> **TO DO**:
Arrange the material below as a Markdown table with the columns "Row" and "Line", giving each line its own numbered row and omitting any blank lines.

> **DATA IN THIS EXERCISE**:
>>>>>
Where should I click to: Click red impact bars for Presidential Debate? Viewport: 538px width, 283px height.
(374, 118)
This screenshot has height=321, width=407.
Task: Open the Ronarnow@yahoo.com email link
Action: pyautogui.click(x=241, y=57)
<<<<<
> **RESULT**:
| Row | Line |
|---|---|
| 1 | Where should I click to: Click red impact bars for Presidential Debate? Viewport: 538px width, 283px height. |
| 2 | (374, 118) |
| 3 | This screenshot has height=321, width=407. |
| 4 | Task: Open the Ronarnow@yahoo.com email link |
| 5 | Action: pyautogui.click(x=241, y=57) |